Please convert the lines of the items below into a numbered list, starting with the line that contains "The width and height of the screenshot is (649, 897)." and going on through the line that contains "(x=64, y=65)", with both of those lines included and any blank lines left out.

--- Start of PROVIDED DATA ---

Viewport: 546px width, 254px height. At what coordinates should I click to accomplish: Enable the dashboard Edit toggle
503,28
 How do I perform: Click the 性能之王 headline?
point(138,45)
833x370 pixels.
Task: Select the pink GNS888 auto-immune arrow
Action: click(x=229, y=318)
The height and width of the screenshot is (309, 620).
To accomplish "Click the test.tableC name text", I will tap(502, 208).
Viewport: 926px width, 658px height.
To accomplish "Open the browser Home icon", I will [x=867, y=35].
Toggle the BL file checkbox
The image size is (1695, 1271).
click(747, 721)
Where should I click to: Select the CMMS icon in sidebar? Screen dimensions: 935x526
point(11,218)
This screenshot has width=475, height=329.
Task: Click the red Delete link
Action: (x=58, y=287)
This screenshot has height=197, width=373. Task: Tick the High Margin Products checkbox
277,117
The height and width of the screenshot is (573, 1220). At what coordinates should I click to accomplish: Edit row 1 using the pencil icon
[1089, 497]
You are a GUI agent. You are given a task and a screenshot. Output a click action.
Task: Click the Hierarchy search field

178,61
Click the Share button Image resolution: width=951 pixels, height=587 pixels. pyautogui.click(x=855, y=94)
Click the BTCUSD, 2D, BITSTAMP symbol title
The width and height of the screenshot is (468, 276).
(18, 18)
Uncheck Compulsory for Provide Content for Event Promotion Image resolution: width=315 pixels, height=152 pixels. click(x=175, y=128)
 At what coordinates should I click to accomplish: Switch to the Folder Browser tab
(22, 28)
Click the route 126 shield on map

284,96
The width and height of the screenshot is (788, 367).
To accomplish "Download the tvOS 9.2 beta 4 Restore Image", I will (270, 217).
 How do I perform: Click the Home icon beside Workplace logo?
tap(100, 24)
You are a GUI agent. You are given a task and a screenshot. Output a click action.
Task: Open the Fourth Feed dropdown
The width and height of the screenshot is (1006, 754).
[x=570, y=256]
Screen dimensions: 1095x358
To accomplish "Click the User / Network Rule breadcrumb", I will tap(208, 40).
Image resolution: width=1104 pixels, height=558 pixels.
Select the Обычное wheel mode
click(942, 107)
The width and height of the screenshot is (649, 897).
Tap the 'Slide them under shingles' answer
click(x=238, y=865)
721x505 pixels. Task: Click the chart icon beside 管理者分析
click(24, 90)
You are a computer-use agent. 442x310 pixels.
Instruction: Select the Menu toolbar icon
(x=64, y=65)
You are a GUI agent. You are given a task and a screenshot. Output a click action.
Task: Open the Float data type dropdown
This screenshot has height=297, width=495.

--- End of PROVIDED DATA ---

FULL ANSWER:
1. The width and height of the screenshot is (649, 897).
2. Tap the 'Slide them under shingles' answer
3. click(x=238, y=865)
4. 721x505 pixels. Task: Click the chart icon beside 管理者分析
5. click(24, 90)
6. You are a computer-use agent. 442x310 pixels.
7. Instruction: Select the Menu toolbar icon
8. (x=64, y=65)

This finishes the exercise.